WORK TO COMPLETE>
Copy nothing but the lines below running from the line containing "Site web (175, 2386)" through the line containing "Pulixi (279, 477)", both end lines included.

[Saved entries]
........

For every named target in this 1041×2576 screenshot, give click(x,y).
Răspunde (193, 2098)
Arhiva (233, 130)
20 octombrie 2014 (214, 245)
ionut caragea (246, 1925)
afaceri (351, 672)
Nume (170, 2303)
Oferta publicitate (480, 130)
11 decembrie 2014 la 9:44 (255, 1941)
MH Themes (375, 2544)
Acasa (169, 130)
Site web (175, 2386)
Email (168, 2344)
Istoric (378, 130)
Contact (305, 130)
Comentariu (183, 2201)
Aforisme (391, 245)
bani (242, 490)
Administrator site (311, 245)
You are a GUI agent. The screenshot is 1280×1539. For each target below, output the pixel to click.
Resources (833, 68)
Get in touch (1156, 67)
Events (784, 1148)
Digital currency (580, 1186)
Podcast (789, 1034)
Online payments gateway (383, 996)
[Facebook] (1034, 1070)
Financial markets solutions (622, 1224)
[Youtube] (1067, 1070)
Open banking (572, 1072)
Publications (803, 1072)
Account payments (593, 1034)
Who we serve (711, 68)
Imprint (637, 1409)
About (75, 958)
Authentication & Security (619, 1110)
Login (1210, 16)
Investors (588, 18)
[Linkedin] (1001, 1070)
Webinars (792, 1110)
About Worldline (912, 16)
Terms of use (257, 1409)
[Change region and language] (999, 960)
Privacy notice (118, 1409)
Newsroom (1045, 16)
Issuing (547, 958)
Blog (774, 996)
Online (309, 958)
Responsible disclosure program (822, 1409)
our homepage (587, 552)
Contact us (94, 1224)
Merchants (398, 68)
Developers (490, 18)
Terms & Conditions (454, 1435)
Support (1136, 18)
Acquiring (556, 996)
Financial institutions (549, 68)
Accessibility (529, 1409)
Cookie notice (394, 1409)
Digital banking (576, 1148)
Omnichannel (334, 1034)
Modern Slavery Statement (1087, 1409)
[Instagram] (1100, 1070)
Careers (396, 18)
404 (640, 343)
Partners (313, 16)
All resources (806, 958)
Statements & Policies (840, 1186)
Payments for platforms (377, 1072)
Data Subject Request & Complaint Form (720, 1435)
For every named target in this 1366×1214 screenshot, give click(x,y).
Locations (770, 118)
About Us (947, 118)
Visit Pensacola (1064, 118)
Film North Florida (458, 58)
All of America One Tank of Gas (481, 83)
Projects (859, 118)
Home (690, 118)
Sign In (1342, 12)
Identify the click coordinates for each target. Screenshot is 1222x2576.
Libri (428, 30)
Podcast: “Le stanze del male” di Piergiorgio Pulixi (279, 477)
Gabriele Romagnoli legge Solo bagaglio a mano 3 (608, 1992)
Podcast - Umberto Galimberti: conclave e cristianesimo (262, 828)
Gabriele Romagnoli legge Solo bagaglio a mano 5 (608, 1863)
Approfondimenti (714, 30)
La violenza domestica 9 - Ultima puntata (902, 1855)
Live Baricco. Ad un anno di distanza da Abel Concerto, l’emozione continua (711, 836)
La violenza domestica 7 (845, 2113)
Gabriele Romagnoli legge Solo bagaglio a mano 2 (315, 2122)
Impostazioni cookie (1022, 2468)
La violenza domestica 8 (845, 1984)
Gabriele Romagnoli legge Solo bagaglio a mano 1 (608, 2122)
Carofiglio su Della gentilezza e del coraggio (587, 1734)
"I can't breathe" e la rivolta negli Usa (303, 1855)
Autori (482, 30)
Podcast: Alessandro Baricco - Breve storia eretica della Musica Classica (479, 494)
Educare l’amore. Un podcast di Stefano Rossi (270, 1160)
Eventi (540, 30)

........

PROBLEM SOLUTION>
Site web (175, 2386)
Email (168, 2344)
Istoric (378, 130)
Contact (305, 130)
Comentariu (183, 2201)
Aforisme (391, 245)
bani (242, 490)
Administrator site (311, 245)
You are a GUI agent. The screenshot is 1280×1539. For each target below, output the pixel to click.
Resources (833, 68)
Get in touch (1156, 67)
Events (784, 1148)
Digital currency (580, 1186)
Podcast (789, 1034)
Online payments gateway (383, 996)
[Facebook] (1034, 1070)
Financial markets solutions (622, 1224)
[Youtube] (1067, 1070)
Open banking (572, 1072)
Publications (803, 1072)
Account payments (593, 1034)
Who we serve (711, 68)
Imprint (637, 1409)
About (75, 958)
Authentication & Security (619, 1110)
Login (1210, 16)
Investors (588, 18)
[Linkedin] (1001, 1070)
Webinars (792, 1110)
About Worldline (912, 16)
Terms of use (257, 1409)
[Change region and language] (999, 960)
Privacy notice (118, 1409)
Newsroom (1045, 16)
Issuing (547, 958)
Blog (774, 996)
Online (309, 958)
Responsible disclosure program (822, 1409)
our homepage (587, 552)
Contact us (94, 1224)
Merchants (398, 68)
Developers (490, 18)
Terms & Conditions (454, 1435)
Support (1136, 18)
Acquiring (556, 996)
Financial institutions (549, 68)
Accessibility (529, 1409)
Cookie notice (394, 1409)
Digital banking (576, 1148)
Omnichannel (334, 1034)
Modern Slavery Statement (1087, 1409)
[Instagram] (1100, 1070)
Careers (396, 18)
404 (640, 343)
Partners (313, 16)
All resources (806, 958)
Statements & Policies (840, 1186)
Payments for platforms (377, 1072)
Data Subject Request & Complaint Form (720, 1435)
For every named target in this 1366×1214 screenshot, give click(x,y).
Locations (770, 118)
About Us (947, 118)
Visit Pensacola (1064, 118)
Film North Florida (458, 58)
All of America One Tank of Gas (481, 83)
Projects (859, 118)
Home (690, 118)
Sign In (1342, 12)
Identify the click coordinates for each target. Screenshot is 1222x2576.
Libri (428, 30)
Podcast: “Le stanze del male” di Piergiorgio Pulixi (279, 477)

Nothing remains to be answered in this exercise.